The US$2 billion facility is the brainchild of Indian cardiologist Dr. Devi Shetty who is on a mission to make surgeries that the common man can hardly afford accessible to everyone.

The site is rapidly taking shape as Cayman’s first medical tourism hospital, which politicians and businessmen have touted as likely to become a third pillar in Cayman’s economy, alongside general tourism and financial services.

Initial reports that Dr. Shetty was looking at Cayman as home to his latest venture began emerging in late 2009. A deal with the Cayman Islands Government was signed in April 2010.

The developers of the project, who include local businessmen Gene Thompson and Harry Chandi, say it aims to eventually roll out to become a 2,000-bed hospital over the next 15 years, offering services at considerably lower prices than they are available in the United States. While initially it appeared Dr. Shetty would be looking mainly to the US market for medical tourism patients, he announced later he anticipated patients would also come from the Caribbean and Latin America.

The cardiologist, who was Mother Theresa’s doctor, has teamed up with local partners Gene Thompson and Harry Chandi.

At Dr. Shetty’s 1,000–bed Narayana Hrudayalaya heart hospital in Bangalore in southern India, patients undergo heart surgeries for as little as US$2,000. In the United States, those operations cost between US$20,000 and US$100,000.

The project in Cayman is privately funded, but the Cayman Islands Government offered a raft of concessions and waivers to make Cayman as attractive a proposition as possible for the medical facility entrepreneur, who had been also looking as other possible locations for his hospital.

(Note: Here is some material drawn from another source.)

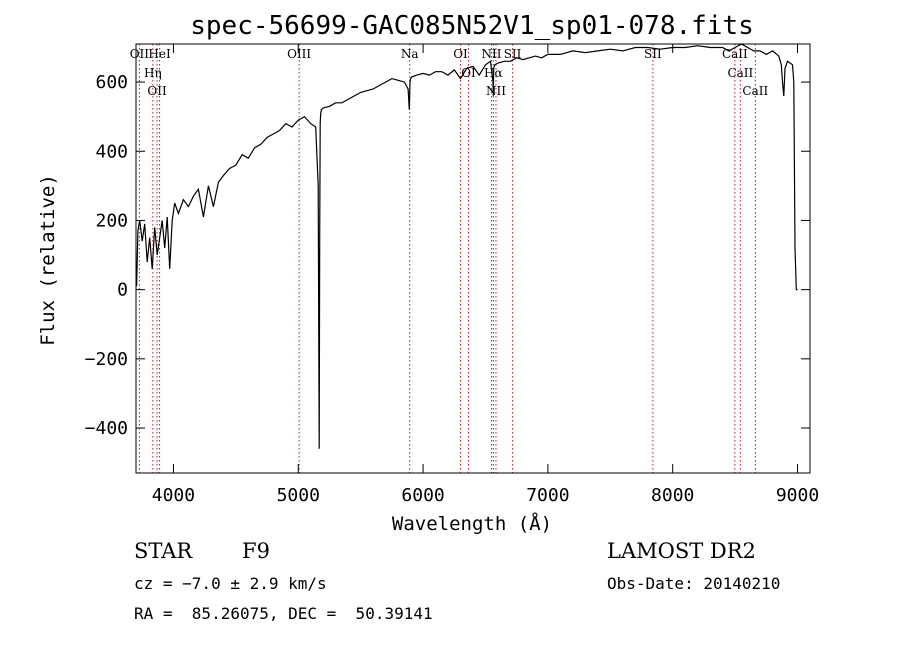 The width and height of the screenshot is (900, 649). I want to click on y-tick-label: 0, so click(122, 290).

The terms of the deal called for changes to or introduction of legislation, including the Health Practice Law, enabling medical staff trained in India and other overseas countries to practise in Cayman; the Tax Concessions (Amendment) Law to exempt companies from potential future taxes; the Medical Negligence (Non-Economic Damages) (Amendment) Law, which caps pain and suffering damages awarded in medical malpractice cases to $500,000; and the Human Tissue Transplant Law, which allows human organ and tissue donations and transplants to be done in Cayman.

Under the agreement, Caymanians referred from the Health Services Authority will get a 20 per cent discount on surgeries at the hospital; work permit fees for medical personnel employed at the new hospital will cost between 15 per cent and 30 per cent less than normal; and patients and their relatives will be granted a minimum of three months visitors’ visa upon arrival in Cayman.

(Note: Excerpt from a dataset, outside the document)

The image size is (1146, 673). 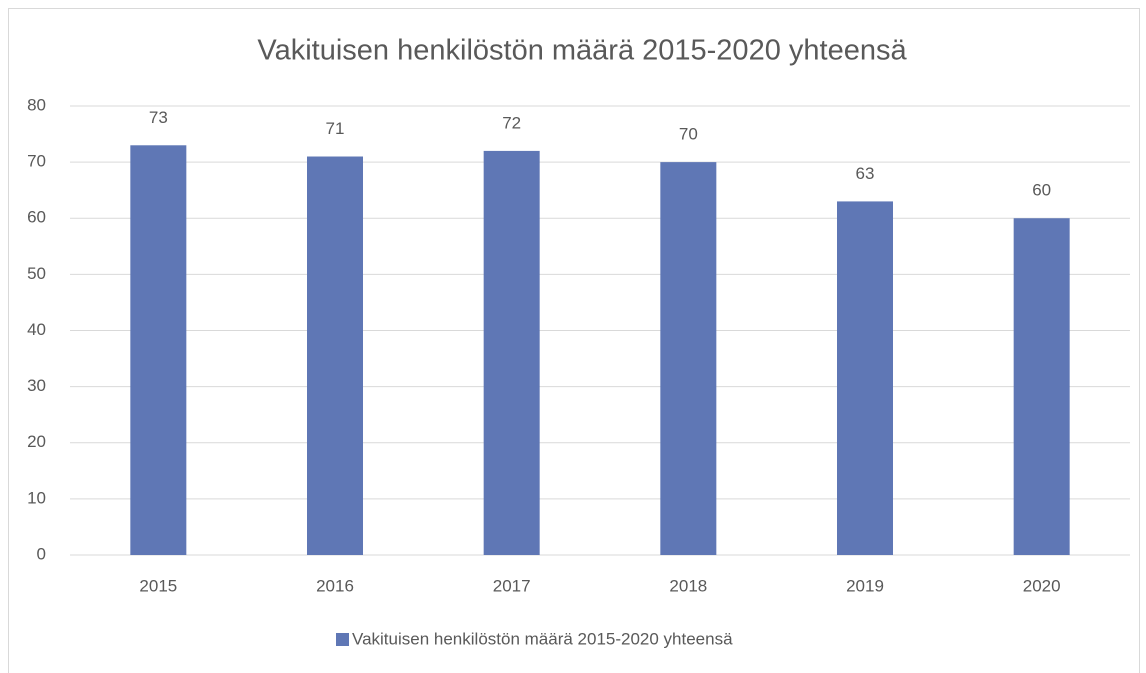 What do you see at coordinates (36, 162) in the screenshot?
I see `y-tick-label: 70` at bounding box center [36, 162].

It also gives the company a 20-year waiver of all taxes on profit, income, gains and appreciations, regardless of whether the law changes to introduce taxes on those.

The company will be exempted from paying customs or import duty on the first US$800 million it spends on equipment and medical supplies. Once that US$800 million has been exhausted, for the 15 years following that, its duty payments on equipment and supplies will not exceed 5 per cent of the cost. In the 15 years following that period, its duty payment will not exceed 10 per cent of the cost of equipment and supplies.

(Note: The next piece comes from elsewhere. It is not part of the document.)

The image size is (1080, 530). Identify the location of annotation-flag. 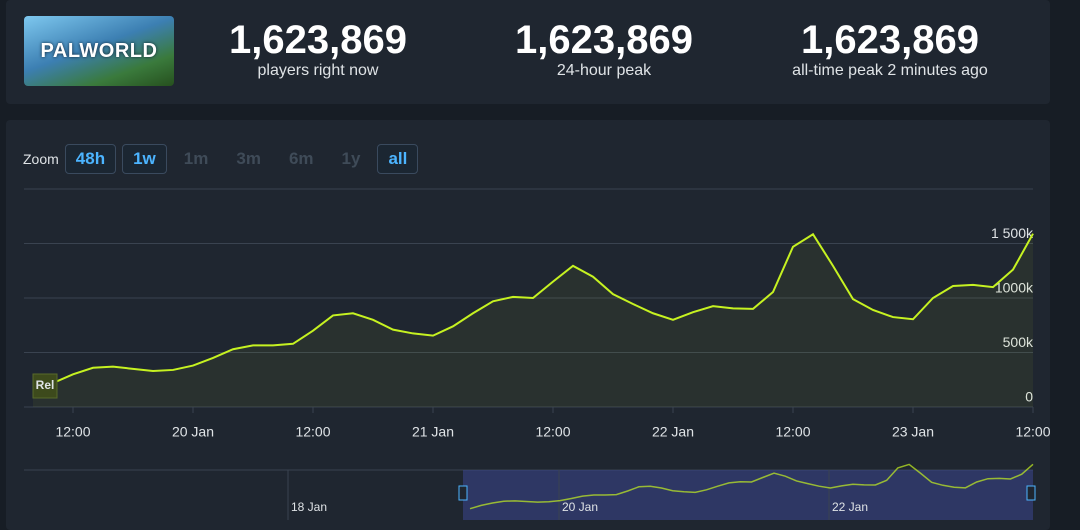
(45, 386).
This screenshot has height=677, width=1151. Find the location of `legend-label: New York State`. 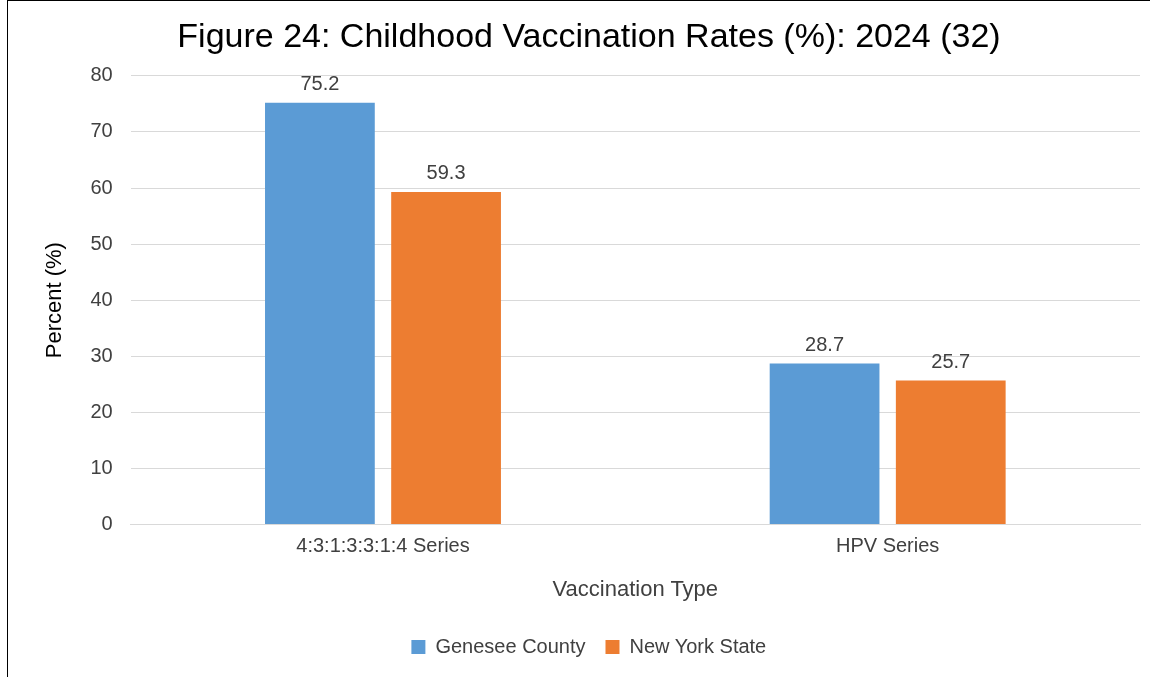

legend-label: New York State is located at coordinates (698, 646).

Also, for the first 50 years of operation, it will not pay duty on any life-saving equipment.

The site became the first in Cayman to be granted planned area development status. The Central Planning Authority granted the approval to three separate PADs in January this year. PADs are projects covering more than 40 acres, with three or more distinct uses, which are master planned as one development.

Cayman’s then premier McKeeva Bush inked the deal with Dr. Shetty in April 2010. Mr. Bush had seen first hand how one of Dr. Shetty’s hospitals operated when he travelled to Bangalore to be at guest at the inauguration of one of the entrepreneur’s new hospitals.

Dr. Shetty broke ground at the High Rock site in September last year. The first concrete was poured in February and by mid-April, the walls of the four buildings in the first phase had been erected, roofs were already in place on some of the structures and the construction work was ahead of schedule, according to construction manager Ryan Smith. Once fully operational, the hospital will offer cancer treatments, open heart and bypass surgeries, organ transplants, angioplasty and orthopaedics, Dr. Shetty has said.

The US$2 billion facility is the brainchild of Indian cardiologist Dr. Devi Shetty who is on a mission to make surgeries that the common man can hardly afford accessible to everyone.